Bonita Montero
Bonita Montero

Reputation: 3101

Obtaining a raw pointer through an iterator with C++20

Sometimes I used &*it to get a raw pointer from an iterator. But this doesn't always work when I'm using interator-debugging, consider getting a raw pointer of &*myVec.end(). AFAIK there's a templated C++20 function to get an address from an iterator, but I can't remember it anymore. Can anyone help me ?

Upvotes: 2

Views: 640

Answers (1)

Nicol Bolas
Nicol Bolas

Reputation: 473242

For any iterator i which is a contiguous_iterator, the expression to_address(i) shall result in a pointer to a location in the range of the iterator, or a past-the-end pointer if it is the past-the-end iterator of the range. This can be provided via a specialization of pointer_traits<I> for the iterator type I, but for many iterators, calling operator->() is adequate to the task.

This is only supported for contiguous iterators because... well, it doesn't make much sense otherwise. Assuming we're talking about a C++20 iterator that is not a proxy iterator (ie: reference is exactly value_type&), it is possible to get a pointer to the underlying value. But there is no requirement that the end iterator give you a pointer that is in any way meaningful.

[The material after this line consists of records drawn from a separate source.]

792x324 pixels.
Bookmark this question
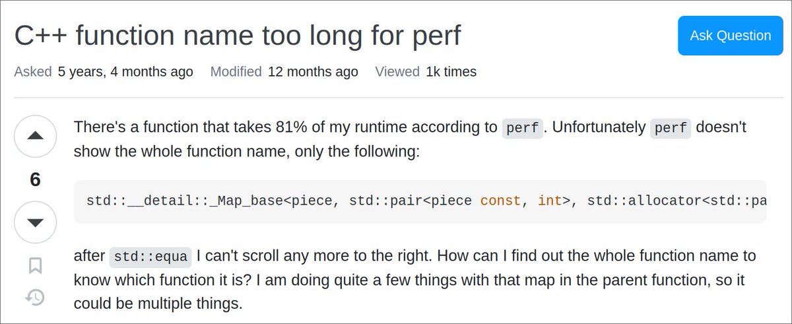click(36, 265)
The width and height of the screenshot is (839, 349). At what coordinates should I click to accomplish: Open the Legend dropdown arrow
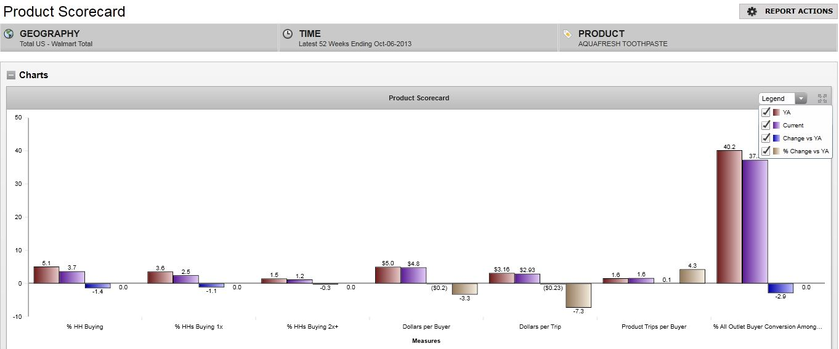coord(800,98)
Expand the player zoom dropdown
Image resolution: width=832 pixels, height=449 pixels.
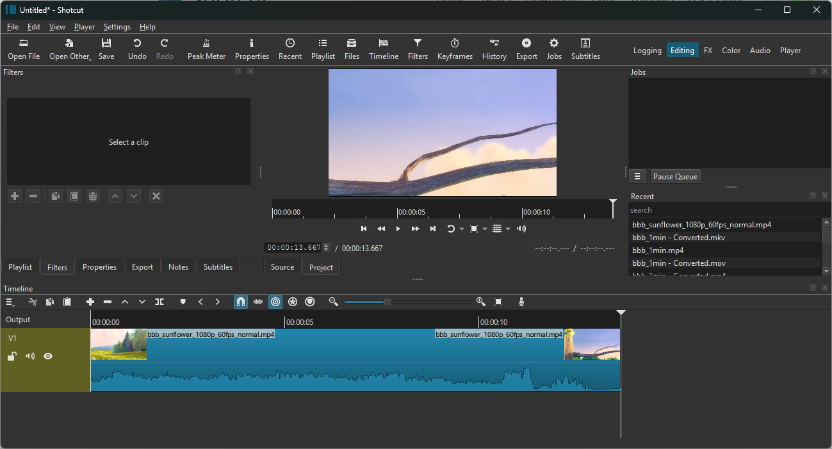tap(485, 229)
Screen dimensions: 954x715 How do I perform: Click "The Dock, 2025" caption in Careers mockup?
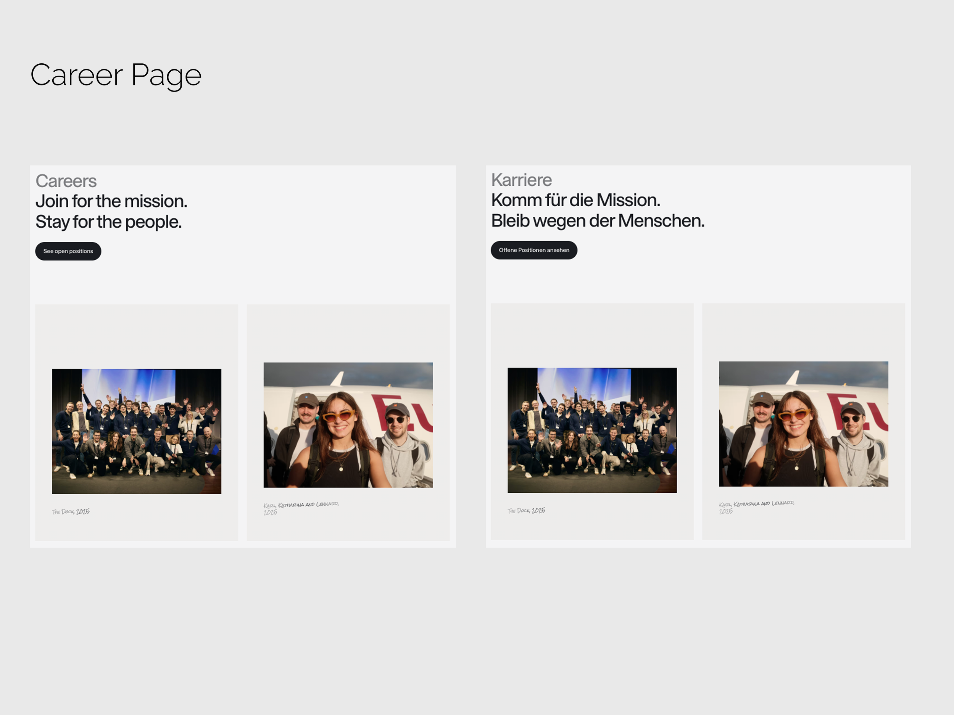pyautogui.click(x=71, y=512)
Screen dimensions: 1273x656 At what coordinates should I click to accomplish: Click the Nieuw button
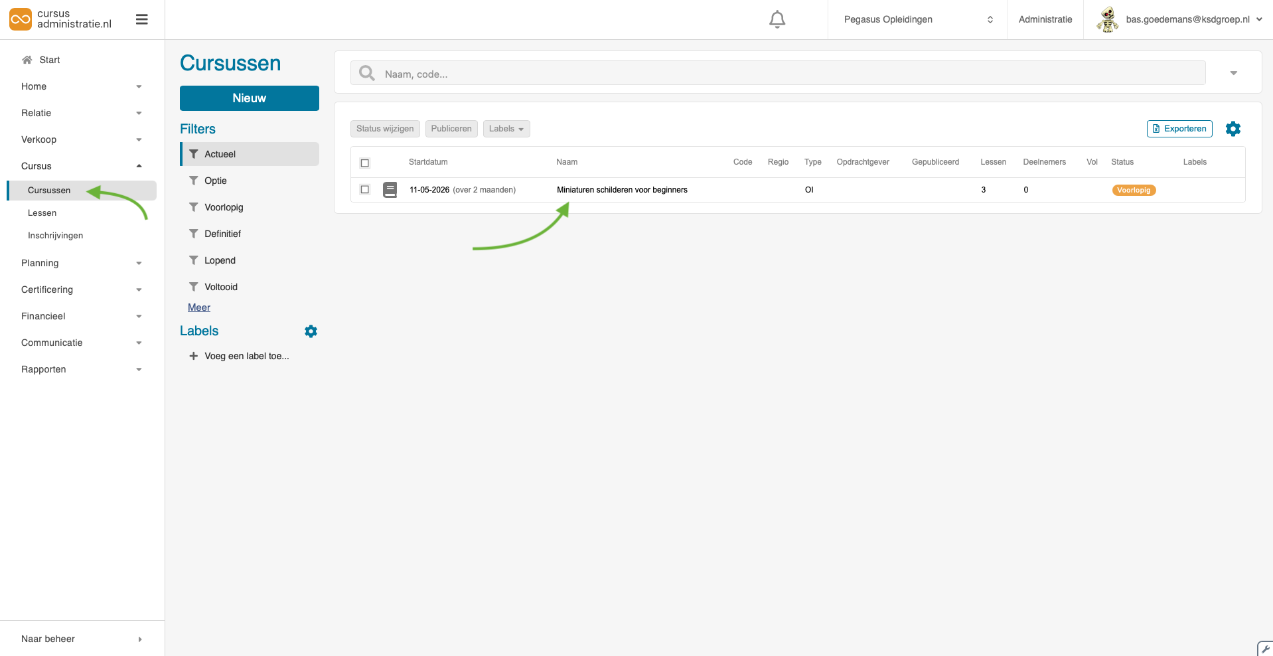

This is only meaningful for contiguous iterators, because contiguous iterators have to point to an actual C++ array of value_types. As such, there is a pointer which is a past-the-end pointer to that array. Even if you could extract some kind of pointer from the end iterator of a non-contiguous iterator, it wouldn't be meaningful because non-contiguous iterators don't (necessarily) point to arrays.

So if you're working with a non-contiguous iterator, just use &*i. It won't work on non-dereferenceable iterators, but nothing could work on those, since there's no pointer it could return.